Get that cosy feeling with more autumn dessert recipes.
- Serves 12
- Hands-on time 50 min, oven time 1 hour 5 min, plus resting
Ingredients
For the frangipane
- 200g unsalted butter, softened
- 300g caster sugar
- 300g ground almonds
- 3 medium free-range egg yolks
- 5 tbsp plain flour
For the fruit
- 5 granny smith apples
- 550g blackberries (fresh or frozen)
- Juice ½ lemon
- 3 tbsp cassis (or water if you don’t have any)
For the crumble
- 100g unsalted butter, melted
- 20g each chopped hazelnuts and flaked almonds
- 35g demerara sugar
- 70g porridge oats
- 70g plain flour
- ½ tsp ground ginger
Method
- Heat the oven to 180°C/ 160°C fan/gas 4. For the frangipane, beat together the butter and sugar in a mixing bowl using an electric mixer (or with a wooden spoon) until combined. Add the ground almonds, egg yolks, flour and a good pinch of salt, then beat on a low speed (or use a spatula) until you have a smooth, stiff mixture. Spread out in a 2 litre ovenproof dish, then bake for 40-45 minutes until set and golden, and a skewer inserted into the middle comes out with just a few crumbs. Cover with foil after around 30 minutes to prevent it becoming too dark.
- Meanwhile, for the fruit, peel,core and slice the apples into thin wedges. Toss in a roasting tin with the blackberries, lemon juice and cassis/water. Cover with foil and bake for 30-40 minutes until the apples are soft and juice runs from the berries. Don’t cook for too long or the apples will break up.
- To make the crumble, stir all the ingredients together in a large bowl with a pinch of salt.

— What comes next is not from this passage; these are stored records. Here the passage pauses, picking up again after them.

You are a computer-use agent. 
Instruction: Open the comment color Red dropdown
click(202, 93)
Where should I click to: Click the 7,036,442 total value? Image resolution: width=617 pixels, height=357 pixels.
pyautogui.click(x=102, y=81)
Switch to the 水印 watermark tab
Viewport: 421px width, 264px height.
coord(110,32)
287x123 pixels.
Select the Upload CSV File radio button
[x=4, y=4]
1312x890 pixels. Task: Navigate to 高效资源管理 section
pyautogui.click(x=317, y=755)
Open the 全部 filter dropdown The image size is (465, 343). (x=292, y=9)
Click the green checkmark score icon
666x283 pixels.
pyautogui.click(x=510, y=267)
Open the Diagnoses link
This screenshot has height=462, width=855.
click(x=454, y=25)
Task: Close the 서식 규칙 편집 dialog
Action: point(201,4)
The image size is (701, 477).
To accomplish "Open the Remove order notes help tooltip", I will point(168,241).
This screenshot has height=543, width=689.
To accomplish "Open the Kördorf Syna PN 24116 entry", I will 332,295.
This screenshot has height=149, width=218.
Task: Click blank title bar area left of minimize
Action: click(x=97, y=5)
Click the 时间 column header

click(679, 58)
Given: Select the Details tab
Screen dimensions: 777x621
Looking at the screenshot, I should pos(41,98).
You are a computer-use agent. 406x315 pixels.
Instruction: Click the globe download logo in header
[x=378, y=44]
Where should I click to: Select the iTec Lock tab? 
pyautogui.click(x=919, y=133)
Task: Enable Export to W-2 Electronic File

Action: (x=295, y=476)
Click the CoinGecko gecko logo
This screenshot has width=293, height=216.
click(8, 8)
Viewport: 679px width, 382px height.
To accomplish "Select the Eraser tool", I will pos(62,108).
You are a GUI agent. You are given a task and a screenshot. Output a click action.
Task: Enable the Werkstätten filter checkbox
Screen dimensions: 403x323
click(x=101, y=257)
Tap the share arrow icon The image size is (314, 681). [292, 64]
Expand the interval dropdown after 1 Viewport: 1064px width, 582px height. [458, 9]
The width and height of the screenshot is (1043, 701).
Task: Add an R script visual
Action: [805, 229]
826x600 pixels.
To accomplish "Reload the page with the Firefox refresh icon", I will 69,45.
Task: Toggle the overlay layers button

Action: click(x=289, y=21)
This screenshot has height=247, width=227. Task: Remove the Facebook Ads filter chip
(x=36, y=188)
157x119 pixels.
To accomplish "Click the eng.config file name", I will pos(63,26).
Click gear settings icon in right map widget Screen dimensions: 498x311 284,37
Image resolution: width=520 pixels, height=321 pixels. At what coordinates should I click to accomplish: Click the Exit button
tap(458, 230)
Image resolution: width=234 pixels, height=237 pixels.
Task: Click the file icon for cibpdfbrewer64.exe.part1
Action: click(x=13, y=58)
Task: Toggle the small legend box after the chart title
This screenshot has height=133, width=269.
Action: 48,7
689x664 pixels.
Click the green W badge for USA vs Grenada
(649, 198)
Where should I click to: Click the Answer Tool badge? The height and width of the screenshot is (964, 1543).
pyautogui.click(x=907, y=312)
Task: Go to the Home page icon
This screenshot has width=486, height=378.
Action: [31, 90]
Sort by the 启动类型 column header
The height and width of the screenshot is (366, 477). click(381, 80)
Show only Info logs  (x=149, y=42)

- Lift the baked fruit from the roasting tin with a slotted spoon, letting the juices drip out, and place on top of the frangipane. Spoon over 5-6 tablespoonfuls of the juice, then scatter over the crumble (see Make Ahead).
- Turn the oven up to 200°C/180°C fan/gas 6. Bake the assembled crumble for 20 minutes or until golden. Remove from the oven and allow to sit for at least 10 minutes or up to 1 hour (it’s really good eaten at room temperature, too). Serve with ice cream or pouring cream, if you like.
- Recipe from October 2015 Issue
Nutrition
- Calories
- 611kcals
- Fat
- 38.8g (14.9g saturated)
- Protein
- 10.5g
- Carbohydrates
- 60g (37g sugars)
- Fibre
- 3.5g
- Salt
- trace
delicious. tips
Bake the frangipane and the fruit, then leave to cool. Spoon the fruit onto the frangipane and top with the crumble. Keep chilled for up to 4 hours, then bake at 180°C/ 160°C fan/ gas 4 for 30 minutes. Or freeze the unbaked, assembled crumble for up to 3 months, wrapped in cling film.